As in deep neural networks are nothing more than a huge set of shallow neural
networks? That's directly contradicted by tons of evidence. See for example
the visualizations in [https://distill.pub/2017/feature-
visualization/](https://distill.pub/2017/feature-visualization/)

Your claim 2 is of course correct, supported by the phenomenon of transfer
learning.

------
Mathnerd314
Discussion on Reddit:
[https://www.reddit.com/r/MachineLearning/comments/85eo8v/r_t...](https://www.reddit.com/r/MachineLearning/comments/85eo8v/r_the_lottery_ticket_hypothesis_training_pruned/)

------
rdlecler1
I think the authors are confused about what’s happening here.
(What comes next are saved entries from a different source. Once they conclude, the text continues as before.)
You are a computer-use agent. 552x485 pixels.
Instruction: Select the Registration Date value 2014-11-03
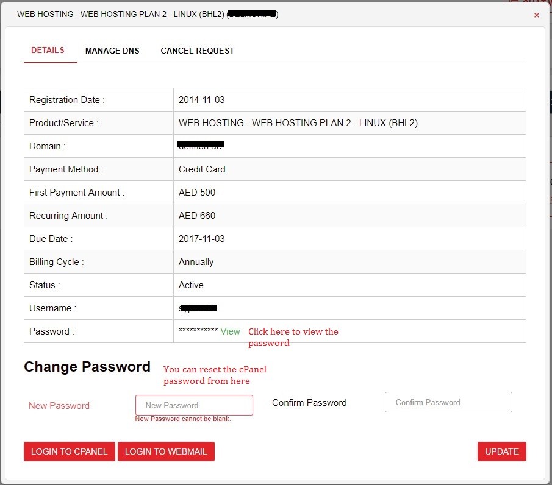(202, 100)
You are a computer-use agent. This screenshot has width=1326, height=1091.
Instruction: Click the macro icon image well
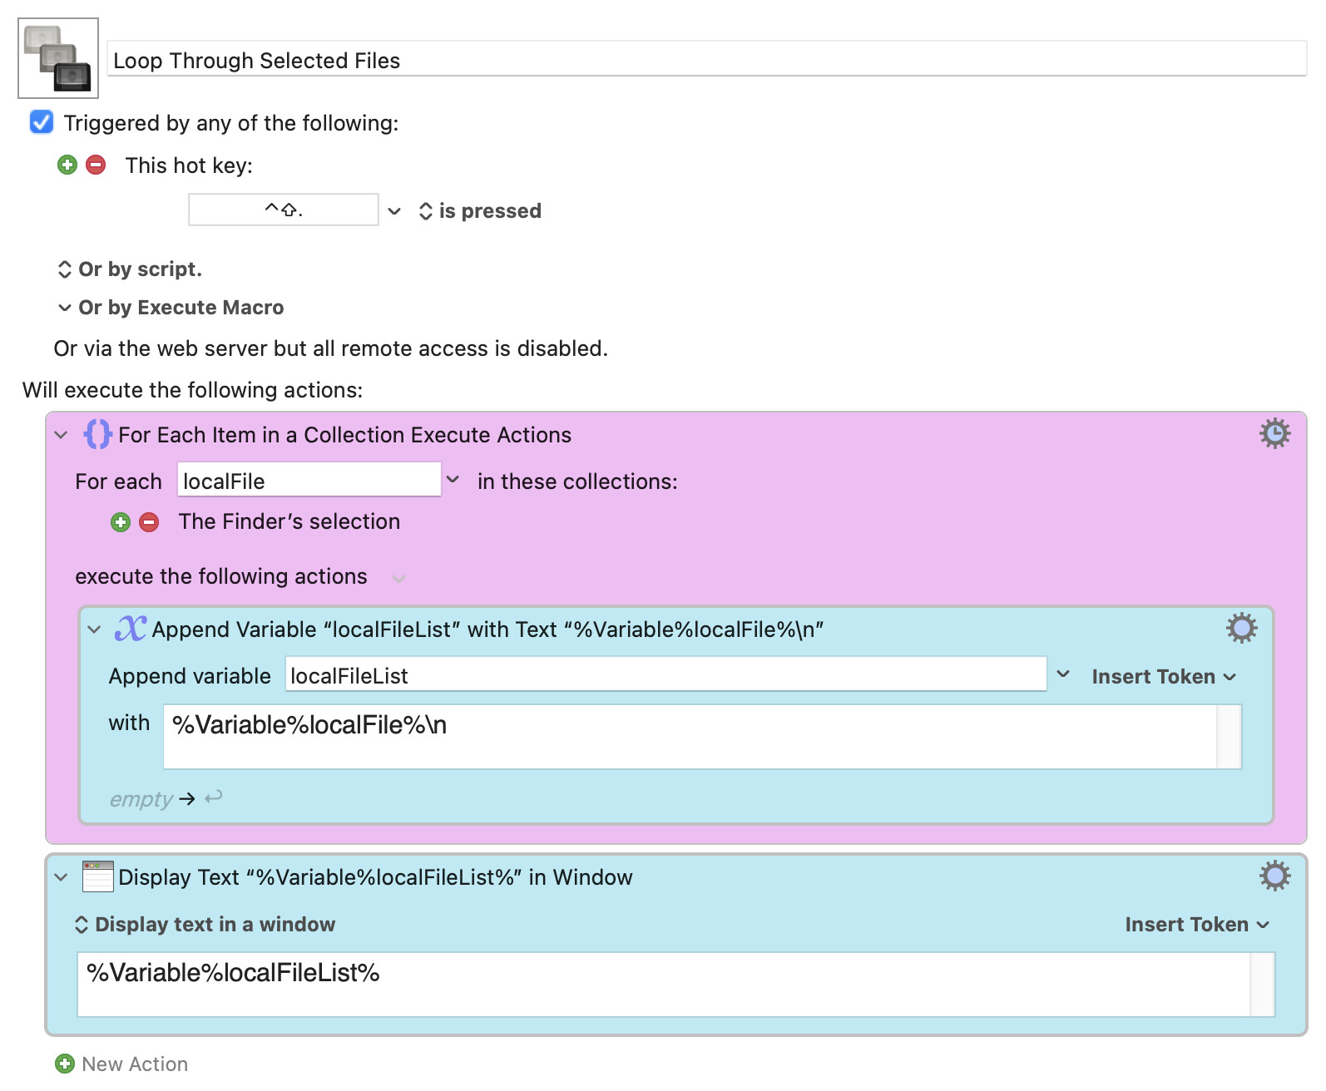coord(58,58)
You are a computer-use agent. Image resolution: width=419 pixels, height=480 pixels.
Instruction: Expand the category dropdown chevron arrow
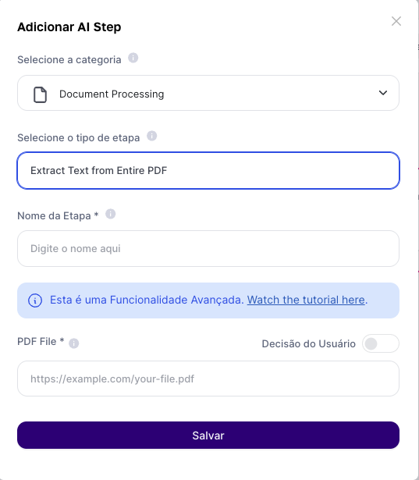pos(383,93)
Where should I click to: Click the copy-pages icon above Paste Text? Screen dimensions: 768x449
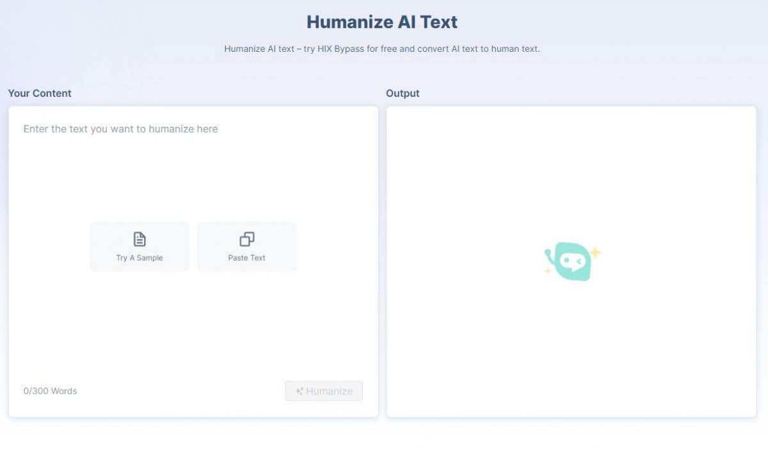click(x=246, y=238)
It’s not
revealing a subnetwork, you’re removing _spurious_ interactions in the fully
connected ANN thereby visually revealing the functional circuit topology
that’s driving the behavior.

It’s helpful to understand the effect of pruning on artificial gene regulatory
network, another class of ANN but mathematically they follow the same rules:

[https://www.researchgate.net/publication/23151688_Survival_o...](https://www.researchgate.net/publication/23151688_Survival_of_the_sparsest_Robust_gene_networks_are_parsimonious)

------
cosmic_ape
I should say its very easy to construct synthetic datasets on which it is very
clear that the only role of large layers is to supply more opportunities for
the initialization to get it right.

So, not much surprise there. But they claim they can extract the smaller
subnet, which could be useful. Except they only provide experiments with very
small nets so far, as the comments on reddit point out.